Platforms that are built on Kubernetes provide plenty of tools to simplify microservices development and orchestration within a cloud-native environment. The ability of Kubernetes to orchestrate containerized microservices results in more efficient resource utilization and improved fault isolation, as teams can independently manage their services, in contrast to monolithic applications. This becomes fundamental when it comes to software development processes, considerably accelerating application time to market.

Main Benefits of a Microservices Architecture

Here are some of the most highlighted advantages of using an architecture based on microservices:

• Development Agility and Deployment Flexibility: Individual microservices can change faster because they are independently deployable, smaller, and easier for developers to understand. This means that developers can simultaneously work on single components, enabling a greater, more flexible rhythm of delivering and deploying new features. 
• Change-Friendliness: Microservices benefit greatly from strong CI/CD practices, which are essential for them. Operational automation facilitates safe and repeatable deployments, which in turn reduces the fear of change. Consequently, they are well-suited for applications that require continuous change and adaptation to evolving business needs.
• Team Autonomy: Smaller, autonomous teams can own and manage specific services, allowing them to work and release software on their own schedules.
• Business Agility: By enabling faster and more independent development and deployment, microservices can contribute to greater overall business agility and responsiveness to market changes.
• Precise Resource Application: Each microservice has a clearly defined scope, allowing computing capacity to be allocated precisely to specific functions.
• Improved Isolation of Data Processing: Regulatory and data protection requirements can be supported by implementing stricter service boundaries in a microservices architecture.
• Scalability: Microservices can be scaled independently based on demand and distributed across multiple servers and infrastructures, leading to more efficient resource utilization compared to scaling an entire monolith.
• Reliability: The loose coupling of microservices ensures that a failure in one microservice has minimal impact on the overall application, and is unlikely to cause a complete system outage.

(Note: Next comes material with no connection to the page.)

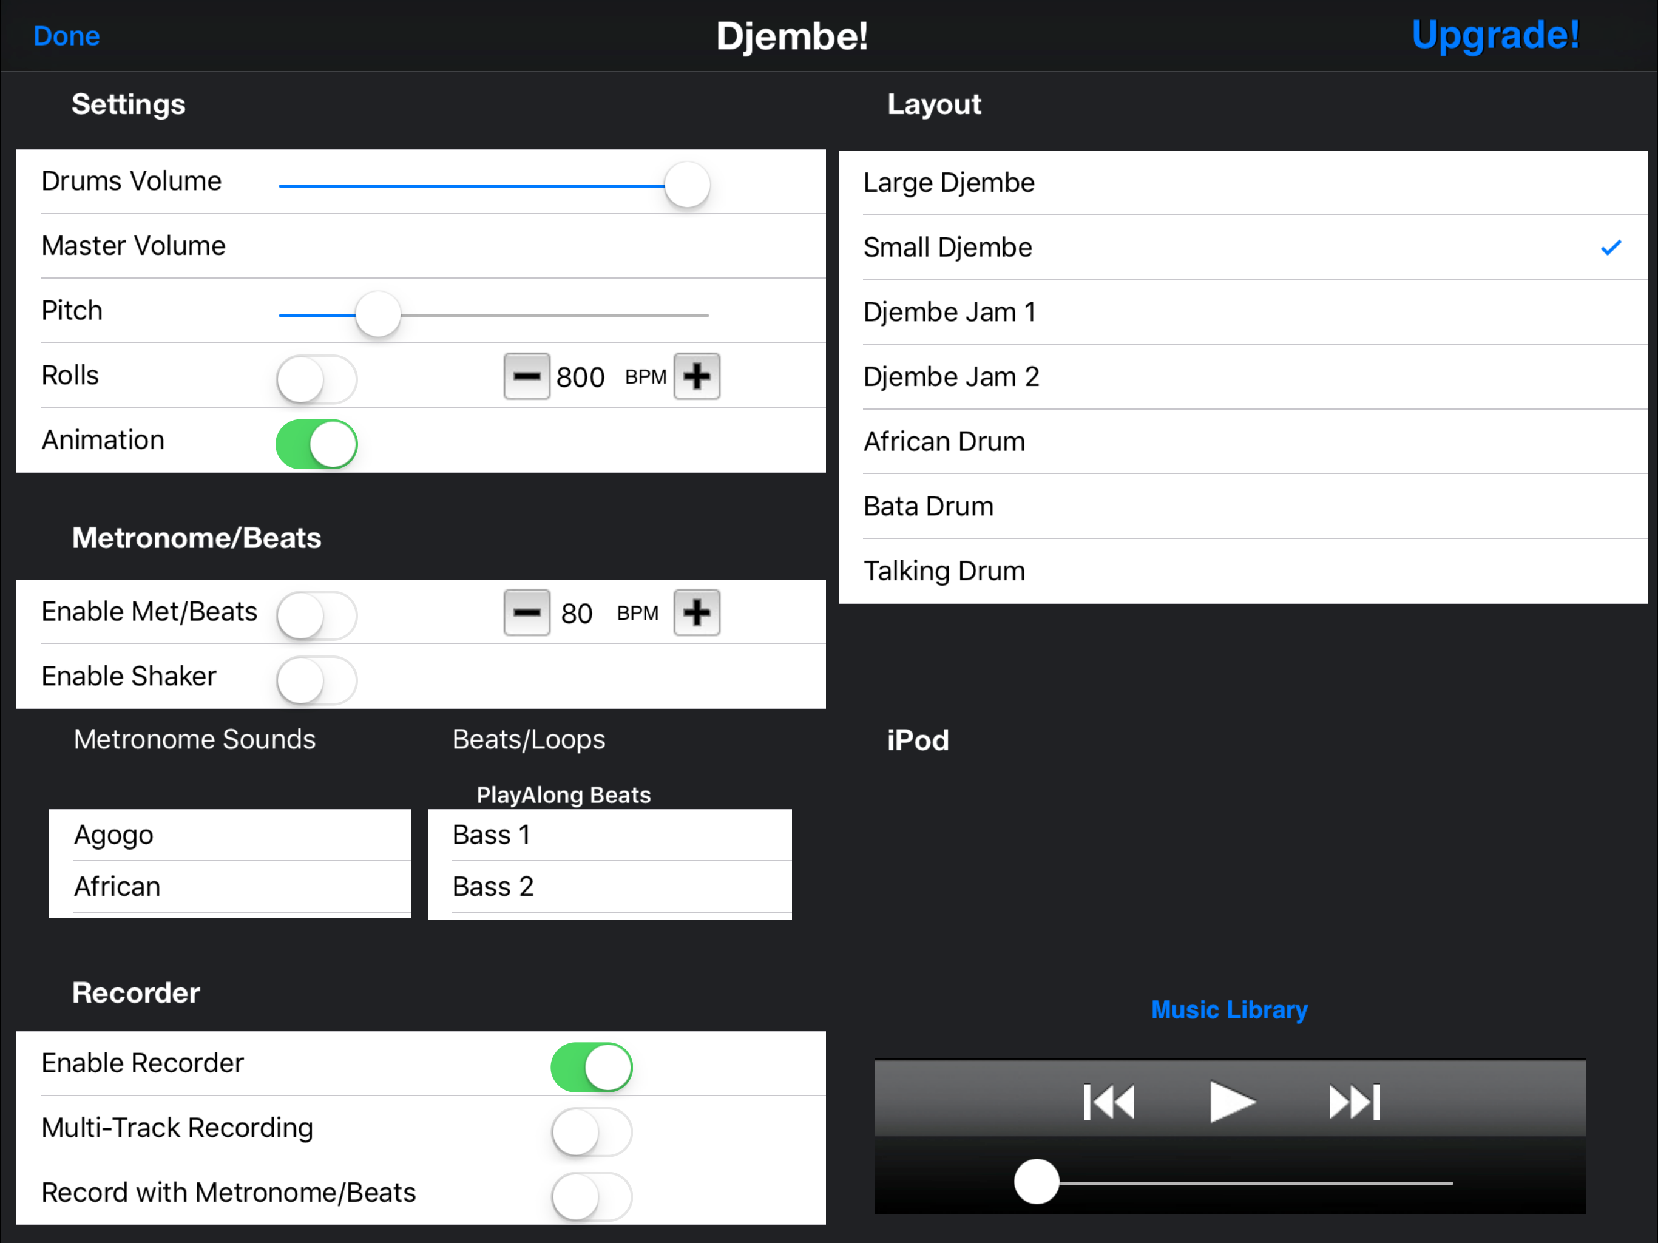
Task: Skip to next track in iPod player
Action: point(1354,1102)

Microservices look and feel the ultimate solution for application development. So, how did we get to PBCs? Keep reading to know more about the evolution of application architectures.

Rethinking the Delivery of Modern Applications: Packaged Business Capabilities (PBCs)

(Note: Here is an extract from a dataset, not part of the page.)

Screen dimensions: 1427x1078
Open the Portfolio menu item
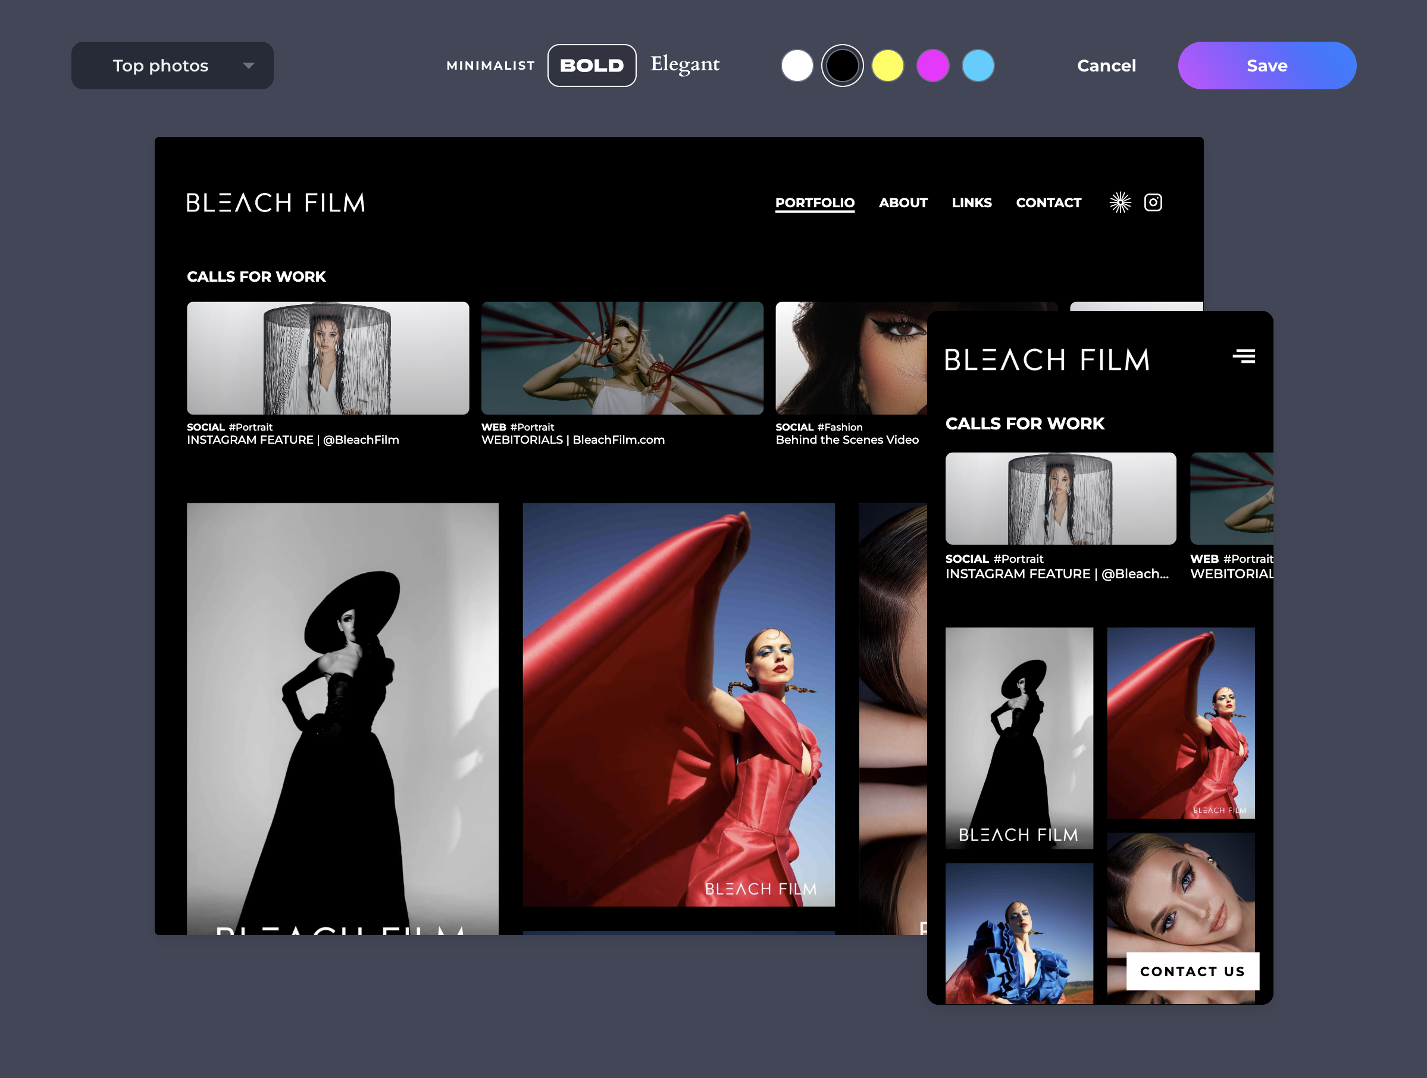click(814, 203)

Loads of complexities arose from misunderstandings and misapplications of microservices. While their primary intent was to enhance agility and speed of change, many started to think of them as a reusability-catalyzer and used to improperly label any service or API as microservice. This often resulted in plenty of architectural challenges and mixed stakeholder expectations, to the point where microservices’ widespread, often indiscriminate use has been increasingly questioned.

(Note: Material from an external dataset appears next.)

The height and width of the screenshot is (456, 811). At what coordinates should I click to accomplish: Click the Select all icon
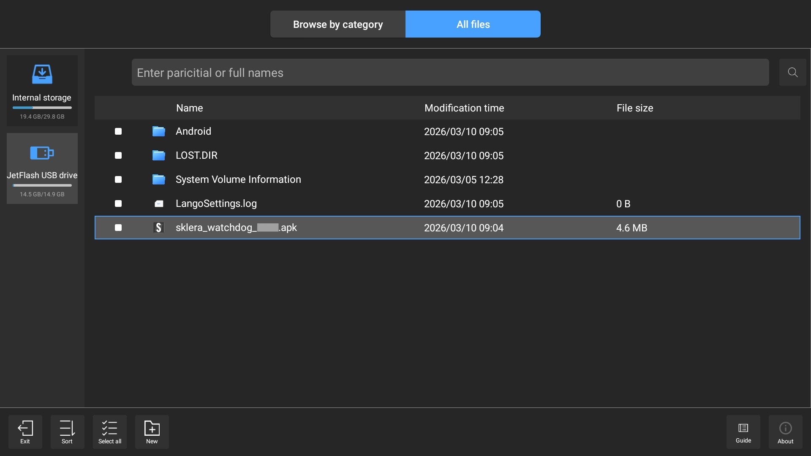tap(109, 432)

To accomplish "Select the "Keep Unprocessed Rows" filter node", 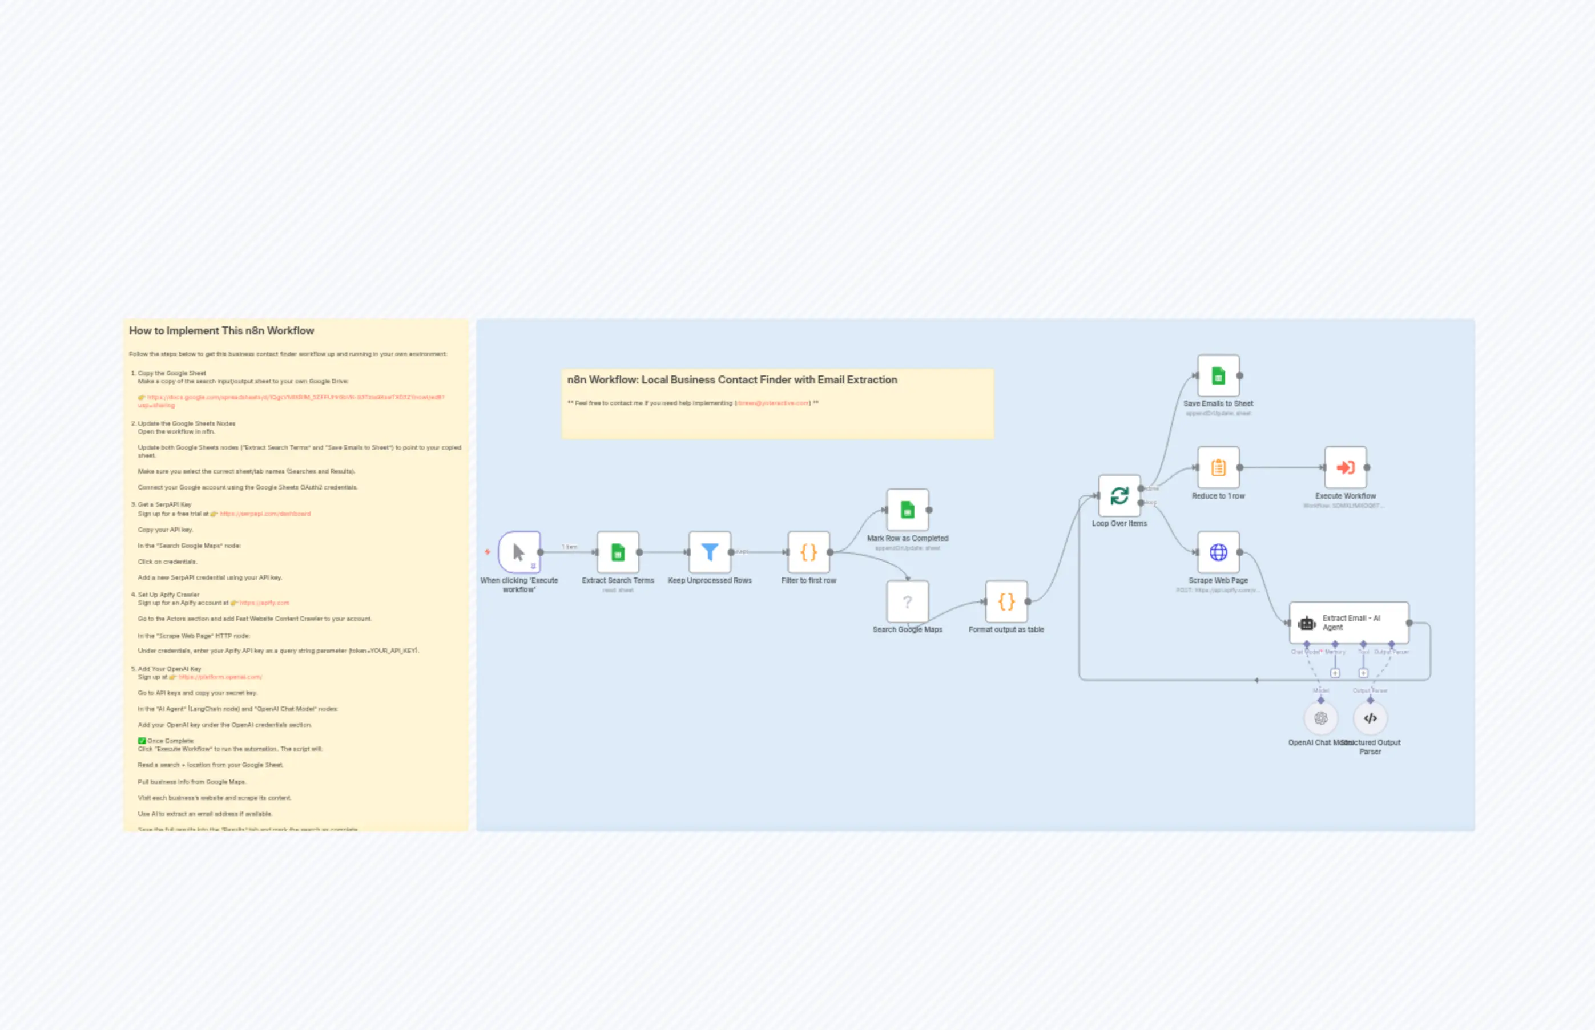I will pos(710,553).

Complexity, overuse, and other challenges pushed many organizations to go back to monoliths, which are more manageable and suitable for certain situations. But the truth of the matter is that there’s no universal truth: the necessity and implementation of a specific architecture should always follow a critical evaluation.

Packaged Business Capabilities (PBCs) emerged to address these issues. But what are essentially PBCs? Basically, they are encapsulated software components representing distinct business capabilities, so that they are easily recognizable by the business itself and by business users. This shift towards PBCs signifies a pivotal move towards a more business-centric and composable approach.

A PBC typically consists of a major business capability with encapsulated data and metadata, roles/personas, necessary APIs, and associated event channels. These discoverable modules align with business functions, have some microservices as part of them, and are smaller than complete applications.